3. Évolution des déterminants du choix des électeurs

Les déterminants des intentions de vote sont liés aux besoins, aspirations, attentes et exigences des électeurs. Comme un second souffle, on observe actuellement dans notre sous-région une nouvelle ère où les aspirations telles que le patriotisme, la bonne gouvernance, l’émergence économique, jusque-ici réservées à une intelligentsia, commencent à imprégner les larges masses populaires. Elles deviennent ainsi de forts déterminants à côté des besoins affectifs ou immédiats. De nouvelles attentes et exigences émergent aussi sous l’essor du digital. Le respect des valeurs associées à la démocratie républicaine, telles que la liberté d’opinion et les droits des citoyens, est considéré comme une exigence dans une société qui a une longue tradition démocratique.

4. Segmentation, ciblage, positionnement et perception

La segmentation de l’électorat permet d’affiner le processus de construction de l’offre politique en identifiant de façon pertinente les différents sous-marchés homogènes. Le ciblage définit clairement le ou les segments auxquels s’adresse principalement l’offre politique. Le positionnement est la place qu’occupe une marque dans l’esprit des électeurs ; il traduit la façon dont l’acteur politique souhaite être perçu par l’électeur en général et surtout par son segment cible. Cette perception constitue un baromètre essentiel de différenciation.

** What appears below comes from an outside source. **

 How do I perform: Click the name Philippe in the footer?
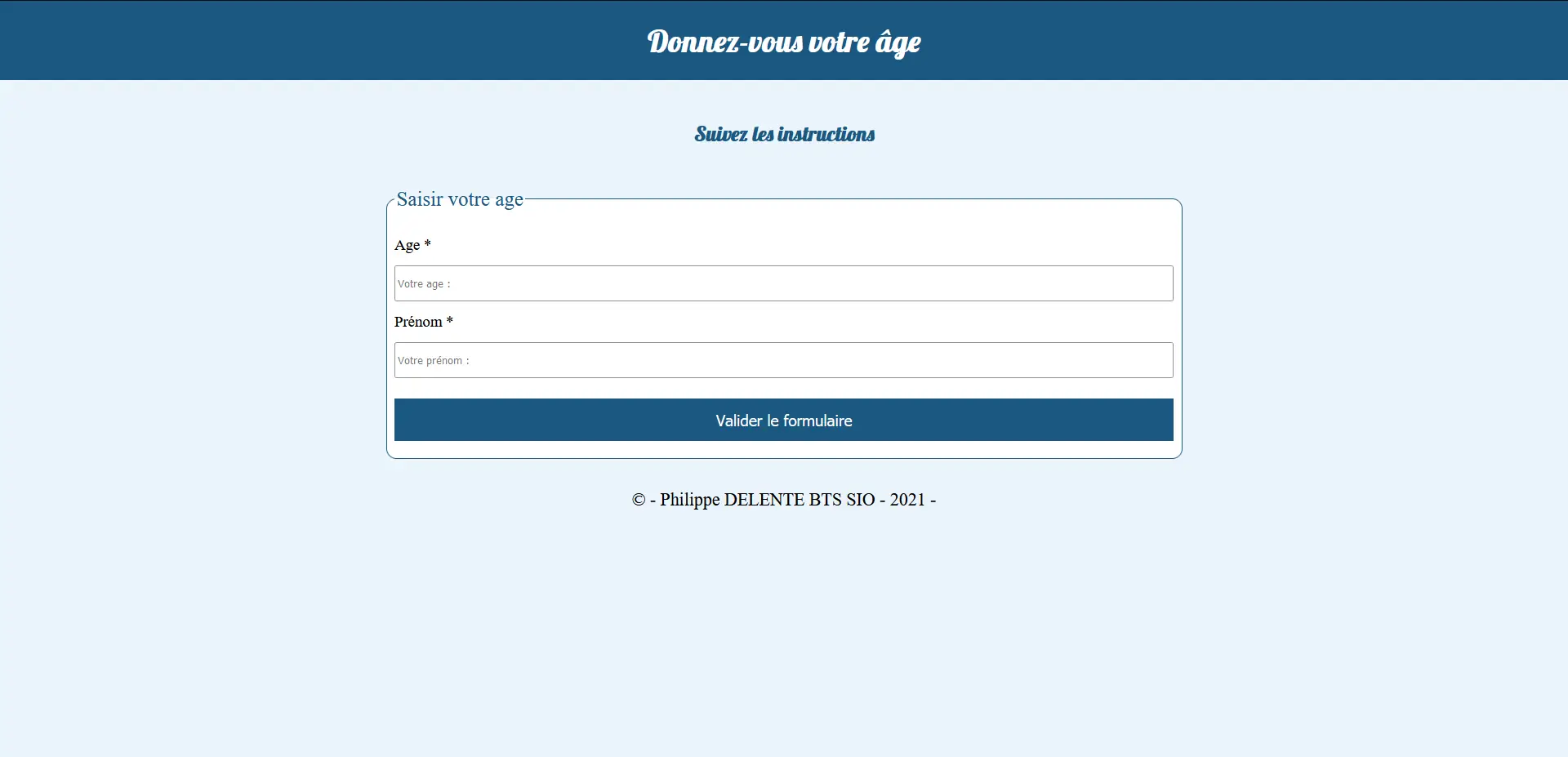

5. Vision, offre, proposition de valeur

Une cohérence entre la vision, le modèle de création de valeur, l’offre, la marque et le positionnement assure une bonne proposition de valeur. Celle-ci, associée à un bon réseau de valeur (appareil efficace, moyens adéquats, alliances idoines), constitue un élément central dans le succès de l’acteur politique auprès de son électorat. La marque de l’acteur politique (qu’il s’agisse d’une marque-parti ou d’une marque-leader) qui exprime sa personnalité a un lien affectif avec son électorat. Elle représente un actif intangible et un capital important pour l’entité politique.

6. Notoriété, image de marque et capital confiance

La notoriété d’une marque est un indicateur crucial. L’acteur politique doit toujours s’assurer de sa notoriété au sein des différents segments de l’électorat. L’image de marque, ou la valeur perçue par les électeurs, constitue une représentation positive ou négative que ces derniers se font de la marque. Le capital confiance et le capital sympathie sont les fruits d’une proposition de valeur solide et sont des leviers essentiels pour le choix des électeurs. Le soin apporté à la gestion de la marque, mais surtout à l’image de marque, influe sur les intentions de vote.

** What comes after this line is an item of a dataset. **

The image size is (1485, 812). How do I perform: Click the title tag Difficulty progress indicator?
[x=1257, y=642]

7. Valeurs et systèmes de valeurs

La marque est toujours associée à certaines valeurs. Les électeurs les perçoivent et font la différence entre les valeurs professées et les valeurs réelles en usage. Dans notre contexte, il est important de suivre l’évolution des systèmes de valeurs. Ceux-ci se comportent comme des containers englobant les valeurs.

8. Stratégie, positionnement et mix marketing

La stratégie marketing doit être en phase avec la stratégie globale de l’entité politique. Elle doit intégrer les dimensions suivantes : compréhension des besoins et aspirations des électeurs à travers des études et sondages, segmentation, positionnement et politique de marque. Le pendant du mix marketing PPPP (produit, place, prix, promotion) du domaine commercial à la sphère politique est le mix marketing PPBP (programme ou offre politique, place, bulletin de vote et promotion de la marque par la diffusion des discours idoines).

9. Discours, communication, médias et propagande

La stratégie et le plan de communication permettent de mettre en œuvre les différents moyens pour promouvoir l’offre politique de l’acteur. Toute stratégie de communication doit tenir compte des cibles et des canaux idoines pour les atteindre. Les millenials et la génération Z utilisent de plus en plus les canaux digitaux. Ils ne se contentent plus des discours de propagande. Ils veulent prendre part aux conversations. Savoir activer ces leviers de manière adéquate est de la plus grande importance pour un acteur politique.

10. Ruptures avec l’arrivée des canaux digitaux

L’arrivée du smartphone, couplée aux réseaux sociaux, a beaucoup changé la donne en introduisant des ruptures : une abondance de l’information, une instantanéité dans l’acquisition de celle-ci et une conversation généralisée. Tract, meeting, pétition, manifestation de mécontentement prennent d’autres formes qui ont pour noms : live, post, hologrammes, etc. Les indicateurs de mesure d’audience et de notoriété évoluent lorsqu’on passe du physique au virtuel. Une rupture de fond introduite par le digital est l’émergence de nouvelles valeurs intitulées STOAH (sharing : partage, transparency : transparence, openness : ouverture, authenticity : authenticité, humility : humilité). Elles vont devenir des attentes de plus en plus pressantes, voire des exigences, dans l’interaction que tout acteur (commercial ou politique) entretient en interne ou avec son environnement.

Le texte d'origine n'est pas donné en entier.